As Novartis makes no other arguments to support its motion to dismiss these state law claims for failure to plead with particularity, the motion is denied as to Counts 4, 8, and 9.
CONCLUSION
For the foregoing reasons, Novartis’s motion to dismiss pursuant to Rule 9(b) is denied. The Clerk of the Court is directed to close out the motion at Docket No. 137 and to remove same from the Court’s list of pending motions. Novartis must submit any motion to dismiss pursuant to Rule 12(b)(6) according to the schedule described above.
. The facts are taken from the Government's Amended Complaint-in-Intervention.
. The Relator’s first complaint is still sealed, so I will not reveal the names of the pharmacies whose involvement in this lawsuit is not public information.
. In some cases, financial intermediaries were also involved in submitting the claims. For example, the pharmacy would submit claims to a Medicare Part D plan sponsor, which Would then submit the claims to the government. See Compl. at ¶¶ 24-27.
. It is worth noting, however, that the complaint at issue in Grubbs actually provided far more detail about the submission of specific false claims. For each defendant psychiatrist, it identified a particular date on which a particular doctor billed for a particular ser*255vice to a particular government program using a particular code. Thus, given the billing details provided by the plaiijtiff in Grubbs, the complaint could have even survived Rule 9(b) scrutiny under a stricter standard.
. Though the HHS-OIG Special Fraud Alert only mentions Medicaid in this particular passage, the same rule applies to prescription drugs reimbursable by Medicare, given that the AKS applies to drugs covered by either program. See 42 U.S.C. § 1320a-7b(b).
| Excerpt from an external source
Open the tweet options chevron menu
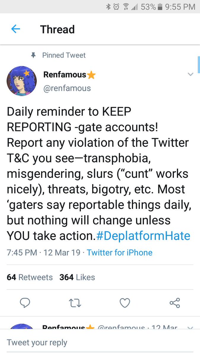Screen dimensions: 200x355 (x=191, y=74)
. , It is worth noting that the Government could have argued that the AKS compliance certifícations made by Novartis and the Medicare Part D plan sponsors were "false,” and *264that they rendered the claims for Myfortic and Exjade “false.” However, as the Government did not do so, the Court will only focus on the falsity of the certifications made by the pharmacies.
. The Blundell court separately addressed the defendant’s alternative argument that the plaintiff failed to state a claim under the FCA. The defendant argued that the plaintiff's theory of legal "falsity” was flawed because the. particular Medicare regulation with which the defendant allegedly "impliedly certified” compliance was not a precondition to reimbursement of claims. The court agreed. See 2011 WL 167246, at *20.
. The March 2010 amendment to the Anti-Kickback Statute is not retroactive and, thus, does not apply to any claims for payment submitted before its enactment. See U.S. ex rel. Westmoreland v. Amgen, Inc., 812 F.Supp.2d 39, 52 n. 4 (D.Mass.2011).